Am vergangenen Freitag um 12 Uhr hatte die Dorfhelferin den Bauernhof in Lenzkirch verlassen, auf dem der Junge mit seiner Mutter, seinem Stiefvater und deren gemeinsamer zehn Monate alter Tochter zu Hause war. Um 16 Uhr wollte sie wiederkommen, um das Abendessen vorzubereiten. Was sich in diesen Stunden auf dem Hof abgespielt hat, versucht nun eine 15-köpfige Ermittlungsgruppe der Polizei herauszufinden.

Bekannt ist, dass die Mutter des getöten Jungen seit einigen Tagen "organisiert" nicht zu Hause war, wie Sozialdezernentin Münzer sagt. Nach BZ-Informationen befand sie sich wegen einer Erkrankung in stationärer Behandlung. Das Sorgerecht für den Dreijährigen hatten Mutter und Stiefvater gemeinsam, die Dorfhelferin hatte während der Abwesenheit der Mutter deren Aufgaben im Haushalt übernommen. Schon als Alleinerziehende war die 24-Jährige vom Jugendamt betreut worden.

Das Amt schaltete sich wieder ein, als im Juli 2014 über das Kinderschutzzentrum der Uniklinik Freiburg eine Meldung über Kindeswohlgefährdung aufgelaufen war. Das daraufhin gegen den Stiefvater eingeleitete Ermittlungsverfahren wurde aber im Oktober eingestellt: Es hatte laut Staatsanwaltschaft keine Hinweise ergeben, dass der Stiefvater den Jungen tatsächlich misshandelt hatte. Mehrere Wochen lang waren Mutter und Kinder in dieser Zeit von dem 32-Jährigen getrennt.
Zwei Tage vor dem Tod des Jungen begann Familientherapie

Nach der vom Jugendamt begleiteten Rückkehr der Familie sei ein umfassendes Hilfsprogramm entwickelt worden – "in enger Kooperation mit der Mutter und dem Vater". Vereinbart wurden 14-tägige Kontrolltermine bei einem Kinderarzt, eine gemeinsame Therapie und die stundenweise organisierte Betreuung der Familie durch Fachkräfte.

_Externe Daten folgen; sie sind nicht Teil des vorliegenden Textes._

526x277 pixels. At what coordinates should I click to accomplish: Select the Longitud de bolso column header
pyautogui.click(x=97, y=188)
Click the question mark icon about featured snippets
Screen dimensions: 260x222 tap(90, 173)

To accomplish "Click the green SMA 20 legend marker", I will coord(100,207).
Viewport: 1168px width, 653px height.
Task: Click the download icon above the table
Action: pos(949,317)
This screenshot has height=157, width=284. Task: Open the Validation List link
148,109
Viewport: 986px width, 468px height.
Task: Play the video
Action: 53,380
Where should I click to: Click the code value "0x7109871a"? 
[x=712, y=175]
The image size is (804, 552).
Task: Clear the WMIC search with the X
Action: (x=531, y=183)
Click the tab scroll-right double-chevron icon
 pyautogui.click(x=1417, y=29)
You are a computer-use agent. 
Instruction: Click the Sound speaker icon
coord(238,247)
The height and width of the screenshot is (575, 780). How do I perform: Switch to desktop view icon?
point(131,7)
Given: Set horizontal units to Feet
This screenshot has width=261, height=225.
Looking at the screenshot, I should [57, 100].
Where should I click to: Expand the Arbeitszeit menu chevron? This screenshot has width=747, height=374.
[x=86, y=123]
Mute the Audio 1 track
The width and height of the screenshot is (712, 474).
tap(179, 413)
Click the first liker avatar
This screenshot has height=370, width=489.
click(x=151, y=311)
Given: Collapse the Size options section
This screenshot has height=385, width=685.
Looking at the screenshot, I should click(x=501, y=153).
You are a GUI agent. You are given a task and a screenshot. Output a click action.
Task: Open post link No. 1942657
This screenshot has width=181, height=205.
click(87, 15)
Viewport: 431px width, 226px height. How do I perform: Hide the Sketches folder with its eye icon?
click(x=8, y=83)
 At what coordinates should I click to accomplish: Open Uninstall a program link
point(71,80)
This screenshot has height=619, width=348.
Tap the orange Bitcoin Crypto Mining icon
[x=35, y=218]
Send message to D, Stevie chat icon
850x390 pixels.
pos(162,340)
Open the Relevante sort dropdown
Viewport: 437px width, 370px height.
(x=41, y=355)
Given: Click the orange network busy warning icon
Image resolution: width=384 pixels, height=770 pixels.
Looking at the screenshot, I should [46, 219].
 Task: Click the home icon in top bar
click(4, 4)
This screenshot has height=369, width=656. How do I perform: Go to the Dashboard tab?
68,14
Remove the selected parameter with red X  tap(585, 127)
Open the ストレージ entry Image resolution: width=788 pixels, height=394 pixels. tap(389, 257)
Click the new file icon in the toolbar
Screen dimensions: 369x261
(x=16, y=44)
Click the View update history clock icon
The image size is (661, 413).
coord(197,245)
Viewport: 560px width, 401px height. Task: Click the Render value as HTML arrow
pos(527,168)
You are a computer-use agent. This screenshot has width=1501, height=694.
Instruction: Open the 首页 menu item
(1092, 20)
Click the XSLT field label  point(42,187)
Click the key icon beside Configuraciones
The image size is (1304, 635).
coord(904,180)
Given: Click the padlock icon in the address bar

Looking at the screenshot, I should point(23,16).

Außerdem sollte die Entwicklung des Jungen verstärkt unterstützt werden. All diese Hilfen, so Eva-Maria Münzer, seien in den vergangenen Tagen angelaufen, nachdem sich die Mutter mit beiden Kindern aus einer mehrwöchigen Mutter-Kind-Kur zurückgemeldet hatte. Von keiner Seite habe es Hinweise auf eine Zuspitzung der Situation gegeben: "Zwei Tage vor dem Unglück hat die Familientherapie begonnen."

Zu spät? Schockiert sei man im Landratsamt über den Tod des Jungen und erschüttert darüber, wie die Behörde mit ihrer Arbeit an Grenzen stoße, so Landrätin Dorothea Störr-Ritter. "Wir haben alles umgesetzt, was machbar war. Unsere Arbeit war richtig, war gewissenhaft", sagt sie und spricht den Mitarbeitern ihr volles Vertrauen aus. Selbstverständlich werde der Fall im Landratsamt aufgearbeitet. Doch die Diskussion, ob es künftig andere, bessere Mechanismen beim Umgang mit Problemen in Familien geben soll, müsse auf gesellschaftlicher und politischer Ebene geführt werden.
Keine Chance auf Rettung

Der tatverdächtige Stiefvater hat laut Staatsanwaltschaft eingeräumt, den Jungen geschlagen zu haben. Er beharrt darauf, das Kind sei auch eine Treppe hinabgestürzt. Erkenntnisse über die Abläufe in dem Haus, das Motiv und den Auslöser für die Schläge, die dem Kind innere Verletzungen zufügten, sowie den genauen Zeitpunkt des Gewaltausbruchs liegen nicht vor. Der 32-Jährige war, wie berichtet, am Freitag kurz nach 16 Uhr mit dem leblosen Buben in einer Neustädter Kinderarztpraxis erschienen. Die Obduktion am Samstag bestätigte "massive innere Verletzungen".

Schon am Freitagabend schien klar, dass diese Verletzungen nicht oder nicht allein von einem Treppensturz herrühren konnten. Oberstaatsanwalt Michael Mächtel beantwortet die entscheidende Frage eindeutig: Das Kind hatte keine Chance auf Rettung. Der 32-Jährige wurde am Freitag vorläufig verhaftet und am Samstag in Untersuchungshaft genommen. Die 15-köpfige Ermittlungsgruppe versucht, auf dem Hof der Familie objektive Spuren zu sammeln. Parallel dazu laufen Befragungen in der Nachbarschaft und im Umfeld der Familie: Es geht um die Vorgeschichte und darum, ob jemand Schreie des Mannes oder Weinen des Kindes gehört hat. Unmittelbare Zeugen gibt es nicht. Die Lebensgefährtin steht unter Betreuung, die gemeinsame Tochter ist in einer Pflegefamilie untergebracht.